* begin Records for the task *
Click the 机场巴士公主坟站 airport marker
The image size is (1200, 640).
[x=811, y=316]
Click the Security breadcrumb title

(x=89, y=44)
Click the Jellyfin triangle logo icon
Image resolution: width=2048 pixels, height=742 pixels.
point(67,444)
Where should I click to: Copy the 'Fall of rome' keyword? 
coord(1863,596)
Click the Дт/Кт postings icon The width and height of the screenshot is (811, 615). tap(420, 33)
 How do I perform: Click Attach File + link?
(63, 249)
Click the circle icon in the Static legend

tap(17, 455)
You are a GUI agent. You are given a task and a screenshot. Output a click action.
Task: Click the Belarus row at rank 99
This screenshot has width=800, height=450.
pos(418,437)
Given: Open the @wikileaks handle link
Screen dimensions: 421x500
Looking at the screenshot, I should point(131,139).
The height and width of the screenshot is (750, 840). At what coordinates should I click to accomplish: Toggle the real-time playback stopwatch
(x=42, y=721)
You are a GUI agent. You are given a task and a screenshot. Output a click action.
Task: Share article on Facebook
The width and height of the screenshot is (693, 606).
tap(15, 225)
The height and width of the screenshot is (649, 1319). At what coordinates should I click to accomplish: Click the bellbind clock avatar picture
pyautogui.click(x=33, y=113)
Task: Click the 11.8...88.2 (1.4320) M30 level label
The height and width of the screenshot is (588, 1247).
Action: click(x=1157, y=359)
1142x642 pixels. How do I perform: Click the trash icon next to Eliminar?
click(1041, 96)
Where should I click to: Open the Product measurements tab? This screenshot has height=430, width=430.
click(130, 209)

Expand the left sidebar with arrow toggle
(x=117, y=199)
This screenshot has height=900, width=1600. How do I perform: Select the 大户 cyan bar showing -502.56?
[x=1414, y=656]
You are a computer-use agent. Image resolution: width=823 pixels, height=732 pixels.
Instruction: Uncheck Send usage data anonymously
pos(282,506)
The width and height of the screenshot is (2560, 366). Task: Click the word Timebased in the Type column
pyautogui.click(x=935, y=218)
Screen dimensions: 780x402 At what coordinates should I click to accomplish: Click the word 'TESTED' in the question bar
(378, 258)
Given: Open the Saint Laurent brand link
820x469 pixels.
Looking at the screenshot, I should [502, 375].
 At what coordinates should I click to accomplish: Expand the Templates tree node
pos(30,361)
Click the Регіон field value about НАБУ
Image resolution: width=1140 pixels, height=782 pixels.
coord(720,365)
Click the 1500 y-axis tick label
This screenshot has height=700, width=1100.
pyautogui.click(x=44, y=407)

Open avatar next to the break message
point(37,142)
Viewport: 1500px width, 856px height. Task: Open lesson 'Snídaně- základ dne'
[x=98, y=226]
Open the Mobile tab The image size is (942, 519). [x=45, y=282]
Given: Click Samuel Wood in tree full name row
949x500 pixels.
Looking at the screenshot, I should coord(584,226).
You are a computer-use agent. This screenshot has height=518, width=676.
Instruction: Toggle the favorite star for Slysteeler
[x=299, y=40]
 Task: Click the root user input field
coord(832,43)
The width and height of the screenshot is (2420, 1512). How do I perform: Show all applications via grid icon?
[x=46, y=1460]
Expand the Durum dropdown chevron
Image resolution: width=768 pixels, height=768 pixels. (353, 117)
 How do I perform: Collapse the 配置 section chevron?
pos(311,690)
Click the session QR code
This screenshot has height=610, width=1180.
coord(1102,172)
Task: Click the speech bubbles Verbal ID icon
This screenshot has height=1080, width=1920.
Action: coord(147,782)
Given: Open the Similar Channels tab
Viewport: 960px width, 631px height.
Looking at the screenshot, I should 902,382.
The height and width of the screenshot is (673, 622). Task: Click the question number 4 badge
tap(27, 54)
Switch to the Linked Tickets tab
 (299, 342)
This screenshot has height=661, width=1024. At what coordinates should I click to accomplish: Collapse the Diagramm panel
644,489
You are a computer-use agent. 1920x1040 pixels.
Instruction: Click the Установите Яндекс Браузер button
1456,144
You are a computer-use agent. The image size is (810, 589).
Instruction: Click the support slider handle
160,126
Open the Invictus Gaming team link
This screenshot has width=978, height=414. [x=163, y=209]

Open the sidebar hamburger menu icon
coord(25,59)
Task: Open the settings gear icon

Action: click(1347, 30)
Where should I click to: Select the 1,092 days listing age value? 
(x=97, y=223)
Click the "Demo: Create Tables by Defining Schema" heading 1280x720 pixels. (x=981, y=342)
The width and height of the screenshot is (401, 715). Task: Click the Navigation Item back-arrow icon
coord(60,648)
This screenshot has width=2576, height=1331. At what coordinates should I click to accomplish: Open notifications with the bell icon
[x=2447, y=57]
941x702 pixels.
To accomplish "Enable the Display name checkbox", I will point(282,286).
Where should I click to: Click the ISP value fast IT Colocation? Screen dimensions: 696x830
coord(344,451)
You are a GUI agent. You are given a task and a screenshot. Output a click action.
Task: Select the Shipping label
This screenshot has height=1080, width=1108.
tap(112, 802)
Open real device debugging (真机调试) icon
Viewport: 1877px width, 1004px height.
* end Records for the task *
**Objective**: Rewrite the lines from the line with "Expand the left sidebar with arrow toggle" up to and including the line with "Open the Mobile", changing "At what coordinates should I click to accomplish" to "Where should I click to accomplish" and leaving everything else in those lines as it is.

**Written reply**:
Expand the left sidebar with arrow toggle
(x=117, y=199)
This screenshot has height=900, width=1600. How do I perform: Select the 大户 cyan bar showing -502.56?
[x=1414, y=656]
You are a computer-use agent. Image resolution: width=823 pixels, height=732 pixels.
Instruction: Uncheck Send usage data anonymously
pos(282,506)
The width and height of the screenshot is (2560, 366). Task: Click the word Timebased in the Type column
pyautogui.click(x=935, y=218)
Screen dimensions: 780x402 Where should I click to accomplish: Click the word 'TESTED' in the question bar
(378, 258)
Given: Open the Saint Laurent brand link
820x469 pixels.
Looking at the screenshot, I should [502, 375].
 Where should I click to accomplish: Expand the Templates tree node
pos(30,361)
Click the Регіон field value about НАБУ
Image resolution: width=1140 pixels, height=782 pixels.
coord(720,365)
Click the 1500 y-axis tick label
This screenshot has height=700, width=1100.
pyautogui.click(x=44, y=407)

Open avatar next to the break message
point(37,142)
Viewport: 1500px width, 856px height. Task: Open lesson 'Snídaně- základ dne'
[x=98, y=226]
Open the Mobile tab The image size is (942, 519). [x=45, y=282]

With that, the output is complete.